→ What is expected:
Select all lines holding the word "agent" from the entries that follow.

→ Records to use:
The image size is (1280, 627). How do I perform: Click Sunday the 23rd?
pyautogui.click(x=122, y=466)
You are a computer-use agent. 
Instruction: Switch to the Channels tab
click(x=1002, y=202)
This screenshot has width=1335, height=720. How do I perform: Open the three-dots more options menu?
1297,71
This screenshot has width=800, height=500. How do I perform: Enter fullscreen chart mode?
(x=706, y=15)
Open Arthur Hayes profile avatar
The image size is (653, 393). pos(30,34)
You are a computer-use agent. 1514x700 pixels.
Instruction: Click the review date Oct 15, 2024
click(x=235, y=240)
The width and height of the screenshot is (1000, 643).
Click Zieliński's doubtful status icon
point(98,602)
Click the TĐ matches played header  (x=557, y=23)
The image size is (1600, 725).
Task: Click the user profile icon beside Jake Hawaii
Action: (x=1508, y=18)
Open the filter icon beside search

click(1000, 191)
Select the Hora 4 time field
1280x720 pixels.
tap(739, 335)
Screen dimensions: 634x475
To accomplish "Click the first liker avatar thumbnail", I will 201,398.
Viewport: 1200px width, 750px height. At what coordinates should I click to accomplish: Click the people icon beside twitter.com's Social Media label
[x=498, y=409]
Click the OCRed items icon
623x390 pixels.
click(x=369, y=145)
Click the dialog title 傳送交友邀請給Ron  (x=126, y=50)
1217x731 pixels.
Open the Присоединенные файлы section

→ Expected output:
You are a computer-use agent. 
You are a computer-use agent. 1514x700 pixels.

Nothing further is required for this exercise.